What she has is a son who is an addict running off with her car; a fellow immigrant former boyfriend (Maks) with a big dream; a live-in boyfriend (Tommy) who cheats on her; two former husbands; a house cleaning job (having lost her factory job); and a real need for stability.
The play’s concept is straightforward and nontraditional in form and language – plain, yet compelling, and professionally played. Brittany D. Parker plays Darja beautifully, with a perfect Polish/English dialect, as well as boldness, humor, compassion and vulnerability. Her life is sketched in snippets over a 20-year period. The only set is a dreamy, yet realistic bus stop, urban and stark, surrounded by discarded car tires, empty pallets, garbage cans, an upturned grocery cart, garbage strewn about, a lone streetlamp, and the wooden bench that Darja occupies throughout. She is waiting for a bus that never arrives –the symbol of a dream, a life that never arrives.

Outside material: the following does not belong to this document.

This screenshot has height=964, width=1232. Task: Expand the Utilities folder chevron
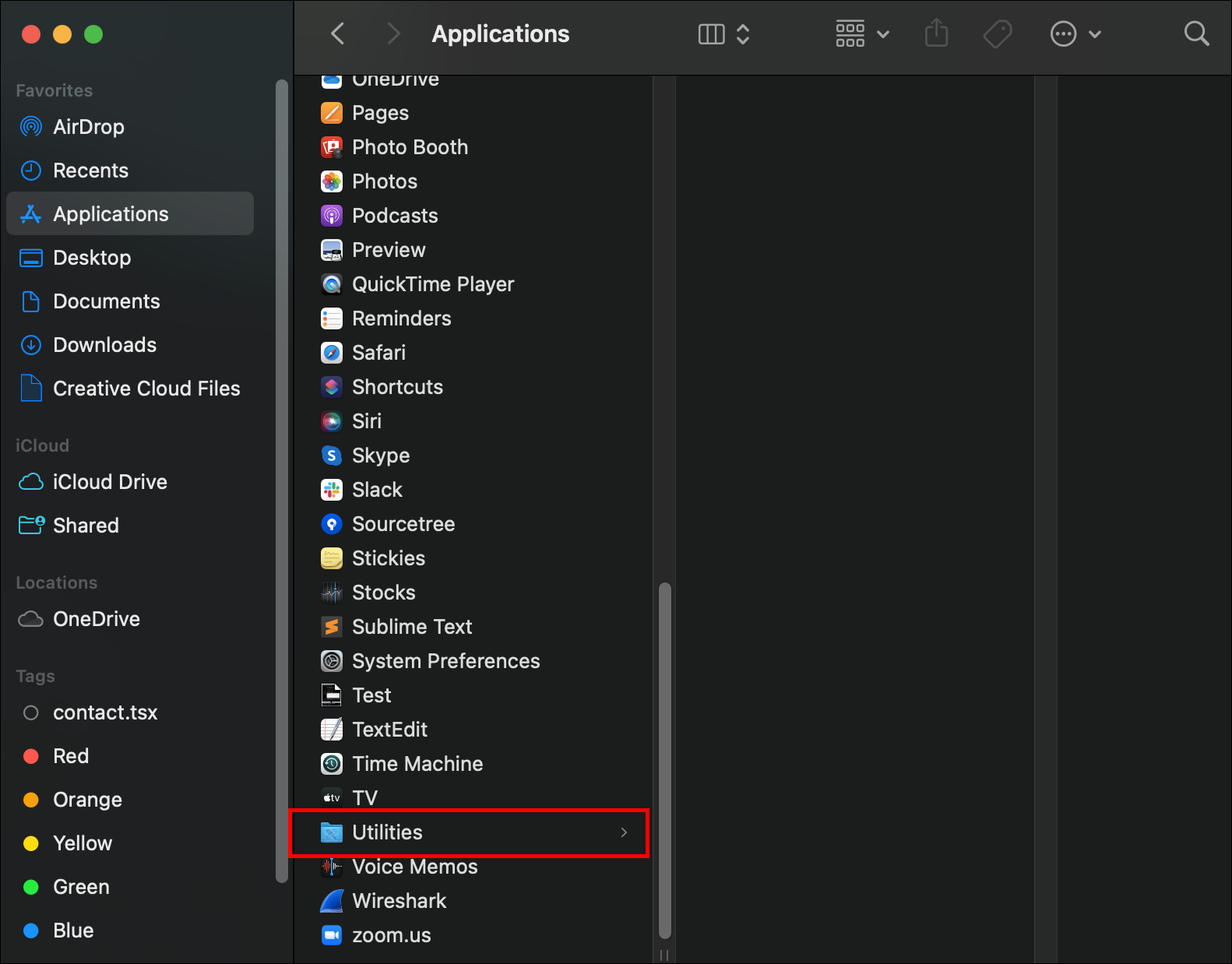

There are four characters, Darja and three others: Maks (played by Benjamin Dutcher), Tommy (Carl Schoenborn), and an unnamed teenage street hustler (Jack Bonko), who provides a surprising lightning bolt of kindness and comic relief. The characters appear and disappear throughout, swirling around Darja who remains on the bench waiting for the bus, except when she stands to boldly face them, argue, hug or kiss them passionately. The men in her life are not in much better shape than she is, gritty, but not without charm, humor and plenty of character. Darja is practical, persistent and resilient, but in a weak position, closing in on homelessness. Her needs trump her wants and she is prepared to negotiate for them.
Cleverly, the play builds unseen characters – Darja’s former husbands, her son, Tommy’s other women (including a wealthy one that Darja cleans for), the bus and the car which we never see but “feel” as they become characters of their own representing freedom and subjugation.
You might say this play is about the American dream versus American reality. There are flaws in the characters and flaws in the American dream. Darja’s circumstances mirror those of millions in the U.S., especially women on their own or dependent on men, often invisible to the culture at large. We see Darja transform from a young, hopeful woman to a disillusioned mature woman. There are no easy answers for her. Survival is how Darja measures success. In the end she chooses the best option she can see; it is dim but not without a ray of light as she preserves her steadfastness and integrity.
Frank Theatre’s “Ironbound” runs through Feb. 11 at the Gremlin Theater in St. Paul.